Be sure to request multiple copies of the decedent’s death certificate from the funeral home, as you will need to send copies to notify organizations and agencies of the passing. It is very likely that you will need at least six copies, however, you could need many more. As you determine the specific notifications you need to make on behalf of the estate, keep track of those that require a copy of the death certificate.


One of your first steps should be to begin to inventory the estate. It may seem overwhelming, but just start by recording a running list of all the decedent’s known assets and debts.

Secure Assets

Quickly secure the decedent’s assets for safekeeping, and to eliminate the chance of estate fraud or theft. Pay special attention to jewelry, art, cash and other items that could easily go missing and may be difficult to track. You may consider renting a safety deposit box to hold these items. Type up a list of its contents and include the original list with your signature in the safety deposit box and keep another copy with your estate management records.

Request Credit Reports

For a complete financial picture, request a credit report for the deceased from each of the following agencies: Experian, TransUnion and Equifax. You must be an appointed Executor/Administrator or a surviving spouse to obtain these credit reports. To request, an Executor/Administrator should send a letter and a copy of the Letter Testamentary/Administration. The surviving spouse should send a letter, a copy of their driver’s license and a current utility bill for proof of address.

Secure Decedent’s Tax Return

To obtain a tax return, contact the decedent’s accountant, their personal records or the IRS (use IRS Form 4506, Request for Copy of Tax Return). Executors/Administrators should also complete IRS Form 56, Notice Concerning Fiduciary Relationship.

Organize Property Information

Collect all beneficiary and co-debtor information and categorize the decedent’s assets into Real Property (houses, co-op, condo and land) and Personal Property (all other belongings such as jewelry, bank accounts, art, IRAs, stocks, bonds, life insurance, etc.). For any Real Property, obtain a copy of the deed from the County Clerk’s Office in the Civil Court in the county where the property is located. The deed indicates ownership.
For any Personal Property, identify any joint account holders and/or beneficiaries to determine the procedure for liquidating the asset.
For all property, be sure to obtain an appraisal if you are unsure of its value. In some cases, it is worth the investment to get more than one appraisal


To help you in settling the estate, it is important you receive the decedent’s mail. Often you will be made aware of evidence of assets and debts through the mail and you can then add to your estate inventory. You should change the deceased’s mailing address by contacting your local US Post Office branch or go to www.unitedaddresschange.com. To change the address with the IRS, if necessary, use IRS Form 8822, Change of Address.

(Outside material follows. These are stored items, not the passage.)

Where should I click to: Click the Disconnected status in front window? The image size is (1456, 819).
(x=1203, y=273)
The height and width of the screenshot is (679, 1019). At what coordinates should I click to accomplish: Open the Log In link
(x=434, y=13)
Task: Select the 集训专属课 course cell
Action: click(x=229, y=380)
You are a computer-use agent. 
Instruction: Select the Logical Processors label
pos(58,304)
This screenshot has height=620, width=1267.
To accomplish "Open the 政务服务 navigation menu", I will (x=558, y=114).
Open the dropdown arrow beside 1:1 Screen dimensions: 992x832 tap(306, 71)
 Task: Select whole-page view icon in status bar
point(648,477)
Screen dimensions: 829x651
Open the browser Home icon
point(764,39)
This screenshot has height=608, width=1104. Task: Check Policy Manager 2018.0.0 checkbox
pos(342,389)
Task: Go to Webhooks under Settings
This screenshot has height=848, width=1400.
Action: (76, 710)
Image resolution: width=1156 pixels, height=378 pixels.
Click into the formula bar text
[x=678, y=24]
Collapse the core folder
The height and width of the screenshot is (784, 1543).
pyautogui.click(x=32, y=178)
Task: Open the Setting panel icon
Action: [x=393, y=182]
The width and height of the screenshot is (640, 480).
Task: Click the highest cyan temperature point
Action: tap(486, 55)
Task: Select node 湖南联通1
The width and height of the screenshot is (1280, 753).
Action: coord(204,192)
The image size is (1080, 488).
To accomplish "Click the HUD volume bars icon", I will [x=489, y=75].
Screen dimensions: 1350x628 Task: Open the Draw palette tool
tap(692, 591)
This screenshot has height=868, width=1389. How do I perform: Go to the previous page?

If one exists, you should make every effort to locate the decedent’s Last Will and Testament as it, if properly prepared, will make distributions based on the wishes of the decedent. An original copy should be retained, as many Courts will not accept a photocopy. Be careful not to remove the staple that fastens the will to avoid, under Court examination, any suggestion that it was tampered with. If an attorney prepared the will, contact him/her to sign an Affirmation of Supervising Attorney attesting to their participation in the creation and execution of the Last Will and Testament.
If there is no will, each state has created Intestacy Laws that determine who gets what and in what priority to help you close the estate. In fact, 70 percent of all Americans die without a will in place.

Send Death Notifications To Concerned Parties

It is critical that you notify certain people and entities of the recent passing of your loved one to protect the estate from identity theft and fraud.

  • Family Members
  • Government Agencies
  • Vendors of Decedent
  • Create a Contact Directory

    Create a contact directory to include all family, friends, business associations (banks accountants, doctors and lawyers), governmental agencies and employers. This will help you organize who needs to be notified.

    Complete a Family Tree

    Next, complete a Family Tree to identify family members (alive or deceased) and determine potential heirs of the estate: Many of these family members must be put on notice upon the filing of papers with the local Probate Court. As well, most Probate Courts will require you to fill out a Family Tree Affidavit and submit with your Petition for Probate.
    It can be very helpful to solicit input from your relatives to ensure the Family Tree is complete and accurate. Many Probate Courts will require you to conduct a due diligence search for family members if they are not confident your Family Tree is complete and accurate, which may cost the estate thousands of dollars in attorney and private investigator fees. The Court may also require publication in one or more newspapers, which can also cost thousands of dollars. It is in the estate’s best interest to reach out early to family and friends of the deceased to compile this information.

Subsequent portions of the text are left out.